I want to share this touching observation from Tom Bell, president and CEO of Kansas Hospital Association, a voluntary, non-profit organization existing to be the leading advocate and resource for members. KHA membership includes 216 member facilities, of which 123 are full-service, community hospitals.
“I was struck recently by two stories, within days of each other that show how the COVID pandemic has exposed the best and the worst in us. There is really no need to provide much more background information. We all know that COVID has closed businesses, kept us at home and even made us fear for our health and safety. We are all ready to try and move toward something that feels more like ‘normal,’ as we reopen Kansas.
“Dissatisfaction with the current situation led a group of people to the Topeka Capitol Building to protest Gov. Kelly and her stay at home order. It also led a few health care workers to the same location to protest the protesters. As the health care workers stood silently with their masks on, one woman approached them with some choice words. She called them liars and implied they weren't real nurses (they were). She asked them why they weren't in the hospital working and called them ‘disgusting’ several times. All through this harassment, the health care workers stood silently, refusing to engage.
“About the same time, we were hearing the story of a northeast Kansas farmer who gave one of his only N95 masks for a health care worker on the front lines of the coronavirus pandemic in New York. At one of his regular briefings, New York Governor Andrew Cuomo read a letter from Dennis Ruhnke, a retired farmer from Troy, Kansas.
“Mr. Ruhnke told of having five masks left over from his farming days. He kept four of them for his immediate family, including his wife, who is in her 70s and only has one lung. The fifth mask he wanted to give to a nurse or doctor fighting the pandemic in New York. Gov. Cuomo, who was obviously touched by Mr. Ruhnke's letter, praised his ‘generosity of spirit.’

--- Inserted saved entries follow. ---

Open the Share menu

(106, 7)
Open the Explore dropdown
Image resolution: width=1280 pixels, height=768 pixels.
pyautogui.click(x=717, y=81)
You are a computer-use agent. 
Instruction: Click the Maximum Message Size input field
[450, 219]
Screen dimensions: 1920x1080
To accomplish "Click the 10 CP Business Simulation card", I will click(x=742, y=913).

“It's easy to get caught up in disdain for the irrational protester in Topeka, and I admit her antics angered me. But thinking about the quiet, selfless act of Mr. Ruhnke is far more productive. It shows the great regard that the average person has for those health care workers who are serving their communities every hour of every day. It's a reminder that strength is often the opposite of belligerent and loud. I think it's reflective of the generous nature of most citizens of our state and frankly, it makes me proud to be a Kansan. It is, as Gov. Cuomo said, a ‘snapshot of humanity.’
Signed: Tom Bell”
You said it well, Mr. Bell. Thank you.
Mr. Bell is not alone in his pride in Dennis Ruhnke, a Kansas farmer who sent his last N95 mask to New York Gov. Andrew Cuomo, asking him to pass it on to a health care worker in need.
This pandemic has brought out the worst in some Kansans and some Americans. It has also brought out the best in the vast majority of us.

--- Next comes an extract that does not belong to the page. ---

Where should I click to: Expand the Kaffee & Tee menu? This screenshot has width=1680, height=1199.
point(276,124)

Early in the pandemic, it appeared that rural America might be spared due to our remoteness. It was not to be.
Kansas, as of May 5, has seen more than 5,000 cases, almost half of them in the four counties with beef packing plants. Ford County, which has two plants, has 869 cases, while Finney has 606, Seward 518 and Lyon 265.

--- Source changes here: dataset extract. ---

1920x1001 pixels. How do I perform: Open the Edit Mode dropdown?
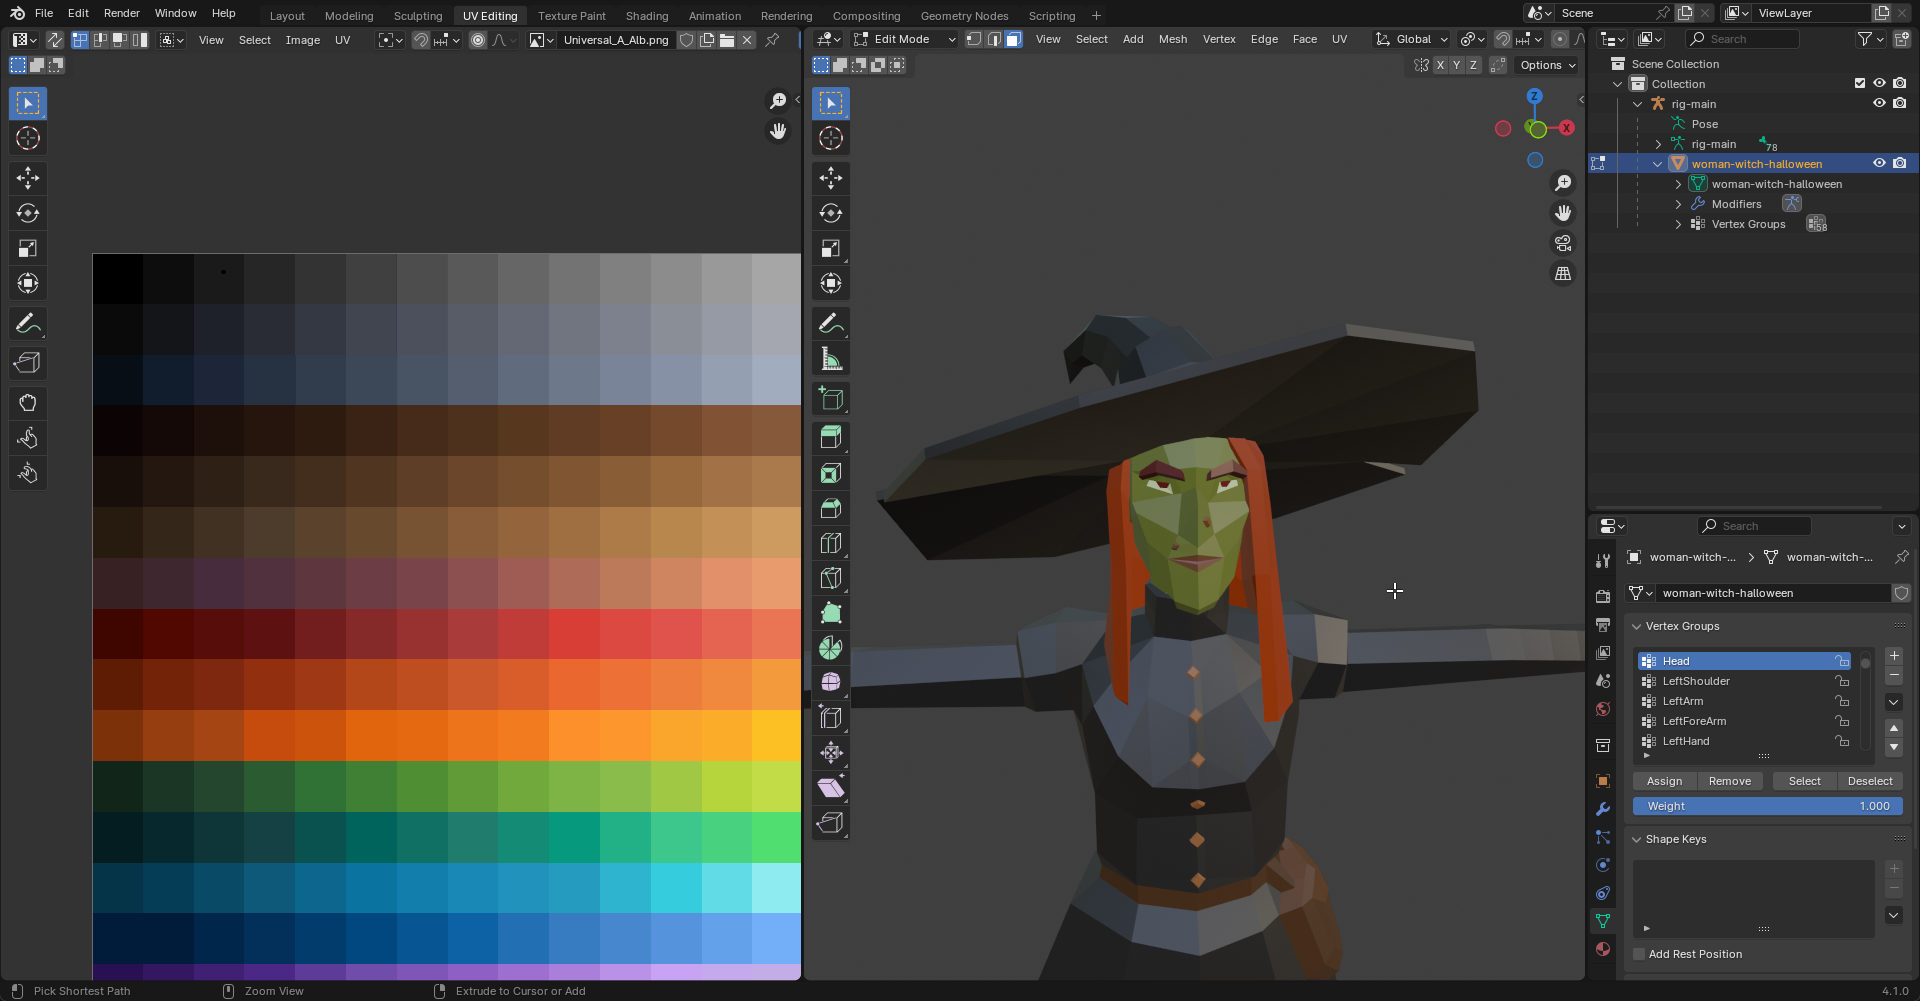pos(905,39)
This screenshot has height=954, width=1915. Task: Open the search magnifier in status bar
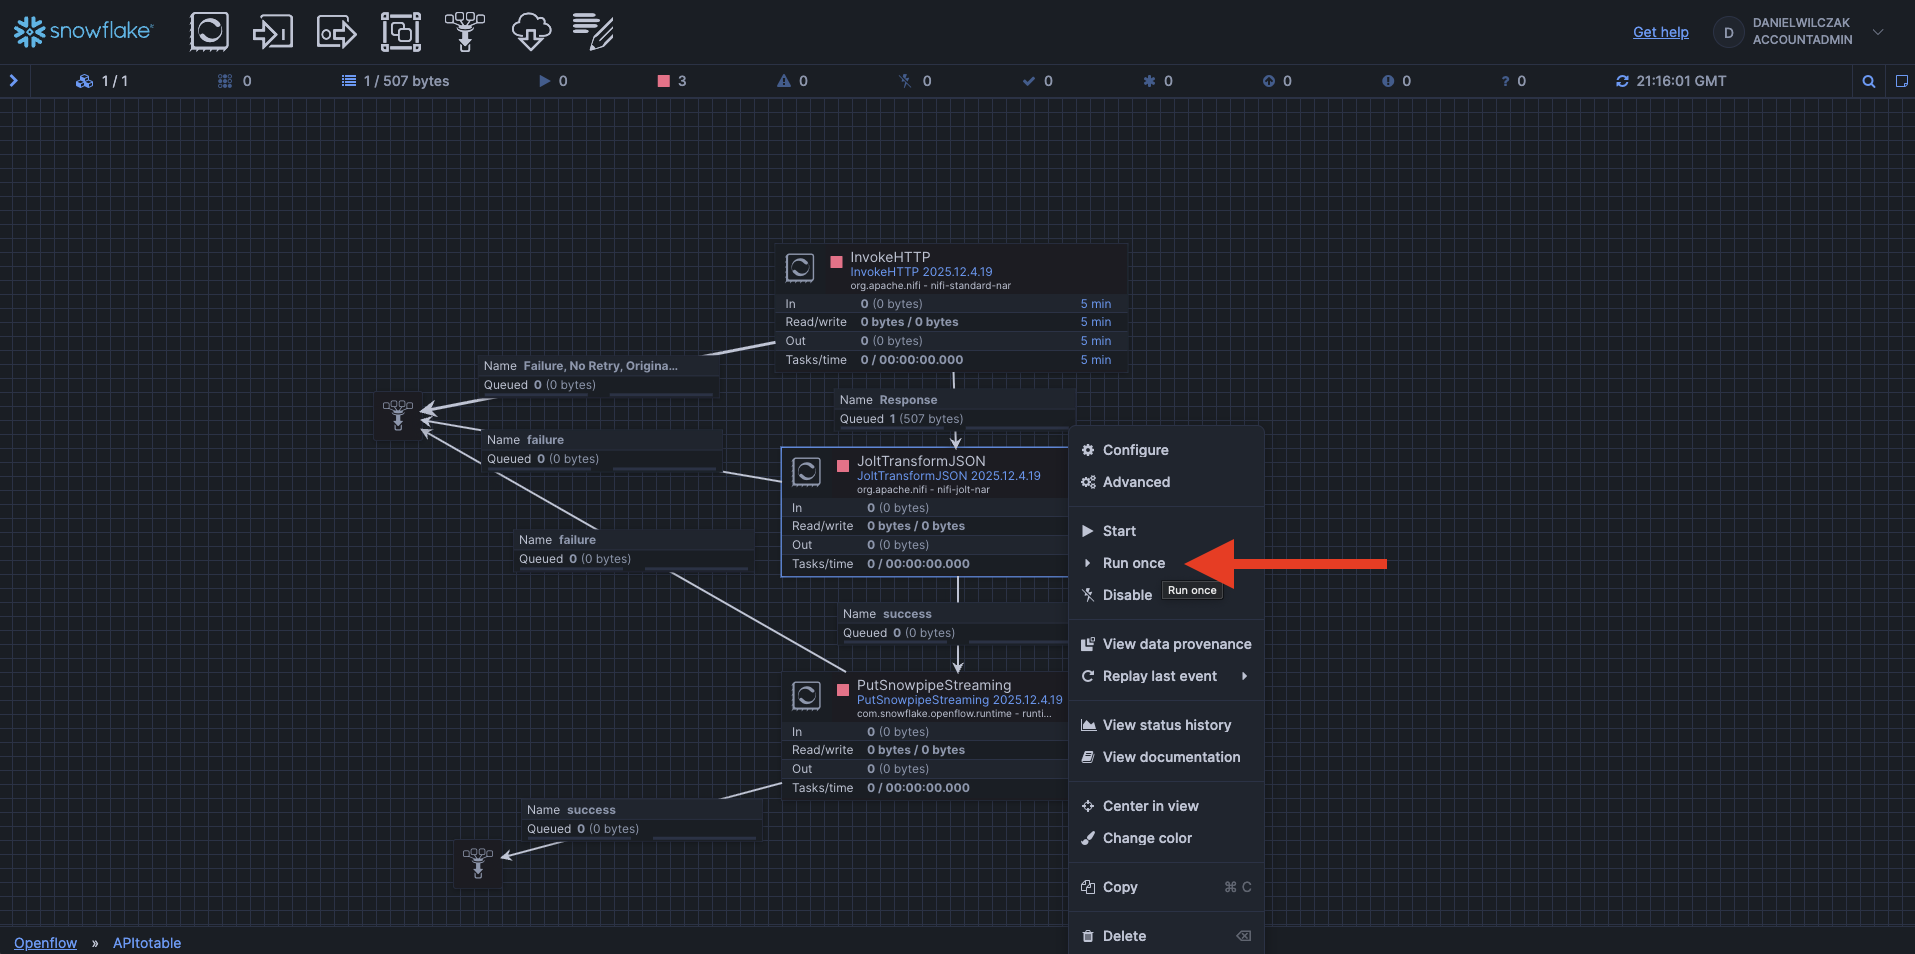[1868, 81]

Since hospitalizations and deaths tend to lag well behind new case numbers, we will no doubt see the numbers of fatalities rise over the coming weeks. So far, 137 people have lost their lives, surpassing in one month the total deaths from this year’s entire flu season.
It is a time that calls for a lot more behavior like that of Ruhnke and a lot less like that of the unnamed folks who protested at the Capitol.
Apparently Gov. Laura Kelly and Kansas State University President Richard Myers think so, too. On May 5, they joined Mr. Ruhnke at K-State to present him with a bachelor’s degree in agriculture.
The governor noted that in 1971, he was two credits shy of his degree when his father died and he left school to return to the farm and take care of his mother and the farming operation.
“Dennis’ s kindness and lifelong career in agriculture make him more than qualified to receive a degree,” she said.